Please restate each entry word for word.

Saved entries
________________________________________

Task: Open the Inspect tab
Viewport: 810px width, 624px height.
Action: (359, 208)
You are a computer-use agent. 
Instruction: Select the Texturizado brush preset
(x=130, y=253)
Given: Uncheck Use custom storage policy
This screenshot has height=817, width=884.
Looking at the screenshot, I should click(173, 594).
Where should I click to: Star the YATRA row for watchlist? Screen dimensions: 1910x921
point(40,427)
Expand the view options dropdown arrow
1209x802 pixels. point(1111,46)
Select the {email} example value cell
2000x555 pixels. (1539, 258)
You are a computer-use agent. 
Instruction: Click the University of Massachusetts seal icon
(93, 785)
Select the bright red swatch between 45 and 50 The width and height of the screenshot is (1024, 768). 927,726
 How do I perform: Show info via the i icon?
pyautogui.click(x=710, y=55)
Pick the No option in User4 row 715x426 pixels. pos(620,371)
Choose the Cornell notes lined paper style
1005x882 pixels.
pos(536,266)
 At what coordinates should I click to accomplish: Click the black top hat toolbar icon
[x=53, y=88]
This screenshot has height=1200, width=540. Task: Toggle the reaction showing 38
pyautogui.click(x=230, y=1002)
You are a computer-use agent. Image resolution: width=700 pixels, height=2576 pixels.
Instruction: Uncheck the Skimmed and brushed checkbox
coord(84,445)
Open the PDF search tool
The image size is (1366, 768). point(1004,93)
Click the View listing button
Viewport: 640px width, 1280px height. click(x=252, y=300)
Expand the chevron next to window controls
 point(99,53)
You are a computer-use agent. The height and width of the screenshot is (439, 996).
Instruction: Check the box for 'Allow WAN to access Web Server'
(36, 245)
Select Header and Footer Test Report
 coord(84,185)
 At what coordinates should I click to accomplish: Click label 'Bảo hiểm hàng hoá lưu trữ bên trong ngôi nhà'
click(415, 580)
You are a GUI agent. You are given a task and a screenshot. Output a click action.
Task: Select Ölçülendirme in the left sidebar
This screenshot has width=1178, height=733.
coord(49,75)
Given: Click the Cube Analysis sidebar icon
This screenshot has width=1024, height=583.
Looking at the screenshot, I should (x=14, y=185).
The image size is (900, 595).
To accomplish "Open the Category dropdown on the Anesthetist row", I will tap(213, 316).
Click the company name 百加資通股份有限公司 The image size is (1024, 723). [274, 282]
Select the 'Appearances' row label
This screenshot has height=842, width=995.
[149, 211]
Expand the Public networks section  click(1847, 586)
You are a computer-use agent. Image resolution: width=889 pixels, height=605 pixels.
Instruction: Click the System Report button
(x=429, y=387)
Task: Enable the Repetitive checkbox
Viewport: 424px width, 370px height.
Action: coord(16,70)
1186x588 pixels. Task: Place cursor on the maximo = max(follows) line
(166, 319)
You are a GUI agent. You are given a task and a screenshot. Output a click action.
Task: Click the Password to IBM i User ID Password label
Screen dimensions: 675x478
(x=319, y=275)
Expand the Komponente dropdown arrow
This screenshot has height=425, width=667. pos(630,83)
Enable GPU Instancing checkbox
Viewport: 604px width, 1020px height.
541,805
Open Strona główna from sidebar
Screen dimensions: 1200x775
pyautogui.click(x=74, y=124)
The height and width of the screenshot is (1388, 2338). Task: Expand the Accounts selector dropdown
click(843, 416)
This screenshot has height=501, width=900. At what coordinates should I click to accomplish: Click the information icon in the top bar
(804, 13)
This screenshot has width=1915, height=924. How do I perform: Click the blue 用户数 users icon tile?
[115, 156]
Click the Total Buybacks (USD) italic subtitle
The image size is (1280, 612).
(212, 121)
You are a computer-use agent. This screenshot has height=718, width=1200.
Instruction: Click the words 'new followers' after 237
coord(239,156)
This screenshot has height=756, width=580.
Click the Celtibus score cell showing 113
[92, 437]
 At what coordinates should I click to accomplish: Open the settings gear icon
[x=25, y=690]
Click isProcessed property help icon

________________________________________

Exercise answer:
Task: Open the Inspect tab
Viewport: 810px width, 624px height.
Action: (359, 208)
You are a computer-use agent. 
Instruction: Select the Texturizado brush preset
(x=130, y=253)
Given: Uncheck Use custom storage policy
This screenshot has height=817, width=884.
Looking at the screenshot, I should click(173, 594).
Where should I click to: Star the YATRA row for watchlist? Screen dimensions: 1910x921
point(40,427)
Expand the view options dropdown arrow
1209x802 pixels. point(1111,46)
Select the {email} example value cell
2000x555 pixels. (1539, 258)
You are a computer-use agent. 
Instruction: Click the University of Massachusetts seal icon
(93, 785)
Select the bright red swatch between 45 and 50 The width and height of the screenshot is (1024, 768). 927,726
 How do I perform: Show info via the i icon?
pyautogui.click(x=710, y=55)
Pick the No option in User4 row 715x426 pixels. pos(620,371)
Choose the Cornell notes lined paper style
1005x882 pixels.
pos(536,266)
 At what coordinates should I click to accomplish: Click the black top hat toolbar icon
[x=53, y=88]
This screenshot has height=1200, width=540. Task: Toggle the reaction showing 38
pyautogui.click(x=230, y=1002)
You are a computer-use agent. Image resolution: width=700 pixels, height=2576 pixels.
Instruction: Uncheck the Skimmed and brushed checkbox
coord(84,445)
Open the PDF search tool
The image size is (1366, 768). point(1004,93)
Click the View listing button
Viewport: 640px width, 1280px height. click(x=252, y=300)
Expand the chevron next to window controls
 point(99,53)
You are a computer-use agent. The height and width of the screenshot is (439, 996).
Instruction: Check the box for 'Allow WAN to access Web Server'
(36, 245)
Select Header and Footer Test Report
 coord(84,185)
 At what coordinates should I click to accomplish: Click label 'Bảo hiểm hàng hoá lưu trữ bên trong ngôi nhà'
click(415, 580)
You are a GUI agent. You are given a task and a screenshot. Output a click action.
Task: Select Ölçülendirme in the left sidebar
This screenshot has width=1178, height=733.
coord(49,75)
Given: Click the Cube Analysis sidebar icon
This screenshot has width=1024, height=583.
Looking at the screenshot, I should (x=14, y=185).
The image size is (900, 595).
To accomplish "Open the Category dropdown on the Anesthetist row", I will tap(213, 316).
Click the company name 百加資通股份有限公司 The image size is (1024, 723). [274, 282]
Select the 'Appearances' row label
This screenshot has height=842, width=995.
[149, 211]
Expand the Public networks section  click(1847, 586)
You are a computer-use agent. Image resolution: width=889 pixels, height=605 pixels.
Instruction: Click the System Report button
(x=429, y=387)
Task: Enable the Repetitive checkbox
Viewport: 424px width, 370px height.
Action: coord(16,70)
1186x588 pixels. Task: Place cursor on the maximo = max(follows) line
(166, 319)
You are a GUI agent. You are given a task and a screenshot. Output a click action.
Task: Click the Password to IBM i User ID Password label
Screen dimensions: 675x478
(x=319, y=275)
Expand the Komponente dropdown arrow
This screenshot has height=425, width=667. pos(630,83)
Enable GPU Instancing checkbox
Viewport: 604px width, 1020px height.
541,805
Open Strona główna from sidebar
Screen dimensions: 1200x775
pyautogui.click(x=74, y=124)
The height and width of the screenshot is (1388, 2338). Task: Expand the Accounts selector dropdown
click(843, 416)
This screenshot has height=501, width=900. At what coordinates should I click to accomplish: Click the information icon in the top bar
(804, 13)
This screenshot has width=1915, height=924. How do I perform: Click the blue 用户数 users icon tile?
[115, 156]
Click the Total Buybacks (USD) italic subtitle
The image size is (1280, 612).
(212, 121)
You are a computer-use agent. This screenshot has height=718, width=1200.
Instruction: Click the words 'new followers' after 237
coord(239,156)
This screenshot has height=756, width=580.
Click the Celtibus score cell showing 113
[92, 437]
 At what coordinates should I click to accomplish: Open the settings gear icon
[x=25, y=690]
Click isProcessed property help icon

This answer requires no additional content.